Objective
In every line of the data below, replace "toolbar" with "menu bar" and leave the rest as it is. Omit the pictures from your answer.

Extracted records
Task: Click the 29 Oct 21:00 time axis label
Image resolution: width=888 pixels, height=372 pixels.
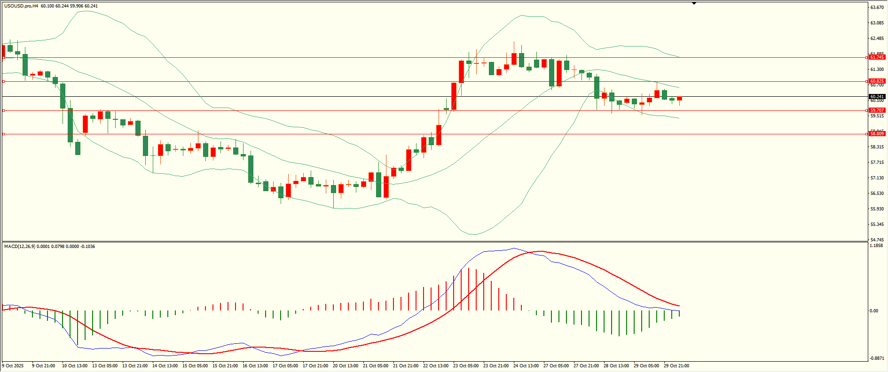Action: pyautogui.click(x=676, y=366)
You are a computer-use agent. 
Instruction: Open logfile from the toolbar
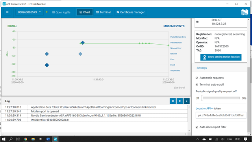coord(61,12)
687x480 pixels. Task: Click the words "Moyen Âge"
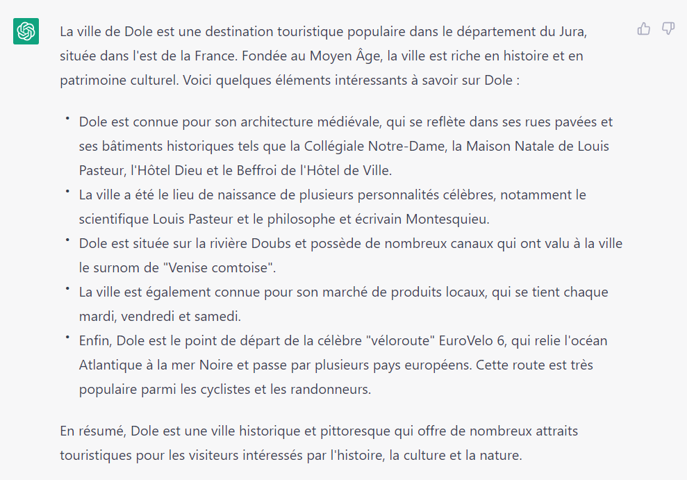pyautogui.click(x=351, y=56)
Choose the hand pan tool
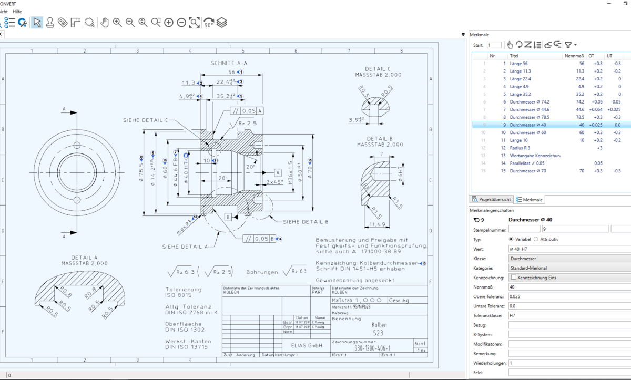Viewport: 631px width, 380px height. pyautogui.click(x=104, y=23)
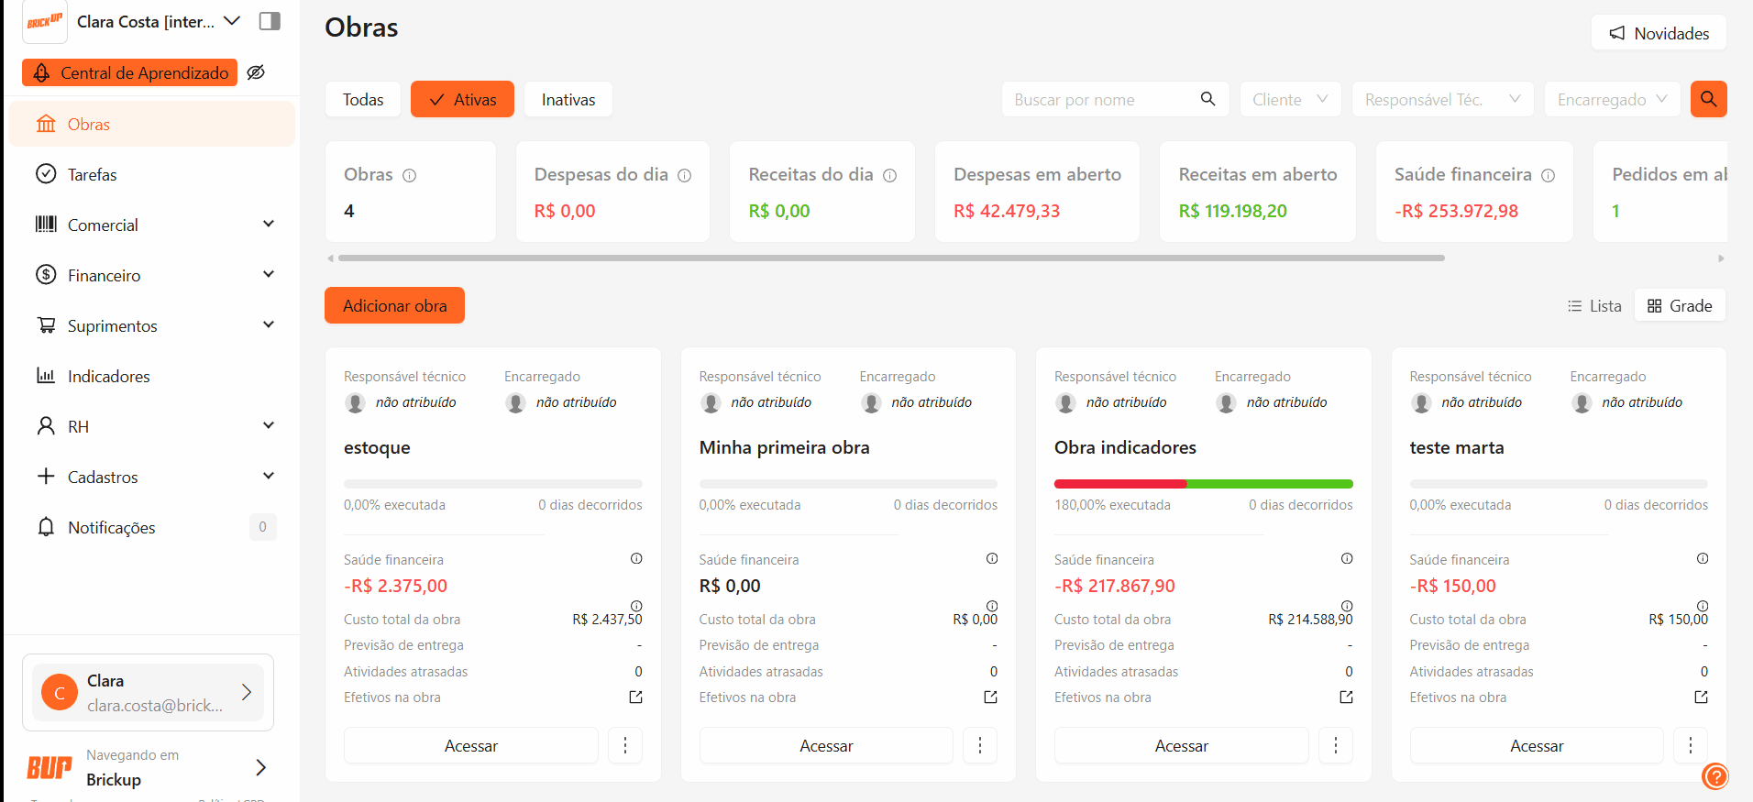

Output of the exercise
Task: Click the 29 Oct 21:00 time axis label
Image resolution: width=888 pixels, height=372 pixels.
Action: pyautogui.click(x=676, y=366)
You are a computer-use agent. 
Instruction: Open logfile from the menu bar
coord(61,12)
687x480 pixels. Task: Click the words "Moyen Âge"
pyautogui.click(x=351, y=56)
Choose the hand pan tool
Viewport: 631px width, 380px height. pyautogui.click(x=104, y=23)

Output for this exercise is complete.